• **Task directions**: Swap "Placeholders" for "Layers" in the lines from the one containing "Given: Delete the Merlo record" through the one containing "(x=743, y=319)", and give back only those lines with everything else unchanged.

• **Data for this exercise**:
_ _ _ _ _
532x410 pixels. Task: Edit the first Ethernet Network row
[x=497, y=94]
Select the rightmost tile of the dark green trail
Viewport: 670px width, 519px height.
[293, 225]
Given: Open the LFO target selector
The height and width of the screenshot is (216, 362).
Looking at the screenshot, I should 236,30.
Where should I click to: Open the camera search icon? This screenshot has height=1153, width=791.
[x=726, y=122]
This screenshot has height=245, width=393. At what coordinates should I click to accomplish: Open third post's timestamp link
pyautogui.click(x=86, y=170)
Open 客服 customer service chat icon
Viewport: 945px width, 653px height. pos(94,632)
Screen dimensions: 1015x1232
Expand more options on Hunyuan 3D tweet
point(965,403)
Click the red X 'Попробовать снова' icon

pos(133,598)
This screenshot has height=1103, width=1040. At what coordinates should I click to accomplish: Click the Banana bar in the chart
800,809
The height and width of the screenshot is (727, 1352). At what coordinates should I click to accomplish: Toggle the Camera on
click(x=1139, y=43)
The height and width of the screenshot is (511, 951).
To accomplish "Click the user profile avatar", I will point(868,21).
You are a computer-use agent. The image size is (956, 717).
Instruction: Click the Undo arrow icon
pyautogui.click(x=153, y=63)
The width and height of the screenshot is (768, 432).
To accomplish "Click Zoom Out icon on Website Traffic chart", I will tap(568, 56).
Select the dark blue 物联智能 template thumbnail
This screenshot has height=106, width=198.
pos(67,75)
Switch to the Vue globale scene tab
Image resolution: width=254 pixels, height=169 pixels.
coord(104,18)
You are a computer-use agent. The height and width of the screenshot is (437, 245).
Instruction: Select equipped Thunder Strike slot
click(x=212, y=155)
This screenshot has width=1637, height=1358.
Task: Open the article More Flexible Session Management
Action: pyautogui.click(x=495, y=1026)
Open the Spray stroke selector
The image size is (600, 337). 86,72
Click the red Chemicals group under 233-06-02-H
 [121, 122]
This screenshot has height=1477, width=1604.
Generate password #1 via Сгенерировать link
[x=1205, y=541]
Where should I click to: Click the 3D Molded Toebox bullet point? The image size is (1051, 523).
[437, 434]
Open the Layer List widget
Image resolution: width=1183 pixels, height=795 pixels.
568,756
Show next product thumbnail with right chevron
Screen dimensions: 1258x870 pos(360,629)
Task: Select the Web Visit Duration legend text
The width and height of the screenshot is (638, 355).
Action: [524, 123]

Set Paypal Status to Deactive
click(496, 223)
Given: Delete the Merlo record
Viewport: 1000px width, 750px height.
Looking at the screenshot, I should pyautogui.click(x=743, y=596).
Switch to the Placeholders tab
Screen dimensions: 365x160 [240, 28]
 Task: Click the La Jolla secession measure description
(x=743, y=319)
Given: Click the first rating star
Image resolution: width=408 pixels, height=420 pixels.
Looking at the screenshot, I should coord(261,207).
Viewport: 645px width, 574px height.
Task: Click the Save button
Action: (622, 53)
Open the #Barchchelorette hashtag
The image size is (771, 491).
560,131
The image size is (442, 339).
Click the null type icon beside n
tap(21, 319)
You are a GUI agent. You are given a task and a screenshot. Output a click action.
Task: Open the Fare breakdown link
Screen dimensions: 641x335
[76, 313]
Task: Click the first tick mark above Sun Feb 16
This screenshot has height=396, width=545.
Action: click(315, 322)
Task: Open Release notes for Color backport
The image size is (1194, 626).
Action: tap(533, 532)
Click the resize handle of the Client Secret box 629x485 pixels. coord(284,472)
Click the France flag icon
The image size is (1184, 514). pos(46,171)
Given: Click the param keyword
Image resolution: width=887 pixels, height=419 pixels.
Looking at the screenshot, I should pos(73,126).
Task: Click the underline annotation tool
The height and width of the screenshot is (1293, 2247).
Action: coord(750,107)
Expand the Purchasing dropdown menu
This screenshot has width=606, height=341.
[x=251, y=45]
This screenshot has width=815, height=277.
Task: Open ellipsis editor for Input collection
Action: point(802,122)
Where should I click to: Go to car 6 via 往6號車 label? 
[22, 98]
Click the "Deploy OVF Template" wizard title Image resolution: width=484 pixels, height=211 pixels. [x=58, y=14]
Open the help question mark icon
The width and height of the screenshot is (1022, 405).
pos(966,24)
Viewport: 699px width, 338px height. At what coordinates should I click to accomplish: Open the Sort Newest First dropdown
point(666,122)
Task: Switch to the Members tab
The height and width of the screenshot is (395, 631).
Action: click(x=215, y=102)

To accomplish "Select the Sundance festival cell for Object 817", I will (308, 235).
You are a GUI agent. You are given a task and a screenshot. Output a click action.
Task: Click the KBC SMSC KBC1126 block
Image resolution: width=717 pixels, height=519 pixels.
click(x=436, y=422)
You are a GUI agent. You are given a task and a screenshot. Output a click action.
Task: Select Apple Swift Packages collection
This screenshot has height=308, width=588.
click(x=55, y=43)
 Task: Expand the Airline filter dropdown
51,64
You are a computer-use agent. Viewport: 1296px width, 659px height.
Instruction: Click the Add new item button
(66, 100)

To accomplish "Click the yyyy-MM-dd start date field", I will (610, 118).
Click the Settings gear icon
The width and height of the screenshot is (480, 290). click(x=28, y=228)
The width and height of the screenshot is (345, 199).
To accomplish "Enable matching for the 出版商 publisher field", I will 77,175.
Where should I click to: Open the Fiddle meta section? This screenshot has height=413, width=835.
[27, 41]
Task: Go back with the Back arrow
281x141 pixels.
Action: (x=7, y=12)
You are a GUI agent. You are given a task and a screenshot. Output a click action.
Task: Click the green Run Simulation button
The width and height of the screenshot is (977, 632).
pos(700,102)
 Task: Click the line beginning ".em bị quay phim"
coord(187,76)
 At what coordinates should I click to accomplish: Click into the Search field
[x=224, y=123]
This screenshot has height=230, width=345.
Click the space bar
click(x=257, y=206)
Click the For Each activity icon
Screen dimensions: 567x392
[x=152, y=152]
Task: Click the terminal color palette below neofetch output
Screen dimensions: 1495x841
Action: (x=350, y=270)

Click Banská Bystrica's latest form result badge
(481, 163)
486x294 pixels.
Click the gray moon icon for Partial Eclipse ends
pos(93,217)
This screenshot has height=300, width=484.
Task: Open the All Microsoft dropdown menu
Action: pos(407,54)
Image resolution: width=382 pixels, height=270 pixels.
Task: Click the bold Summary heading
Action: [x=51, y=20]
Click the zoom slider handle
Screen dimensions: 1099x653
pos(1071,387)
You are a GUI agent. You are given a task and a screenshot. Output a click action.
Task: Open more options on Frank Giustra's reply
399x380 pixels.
_ _ _ _ _
• **Finished answer**:
Given: Delete the Merlo record
Viewport: 1000px width, 750px height.
Looking at the screenshot, I should pyautogui.click(x=743, y=596).
Switch to the Layers tab
Screen dimensions: 365x160 [240, 28]
 Task: Click the La Jolla secession measure description
(x=743, y=319)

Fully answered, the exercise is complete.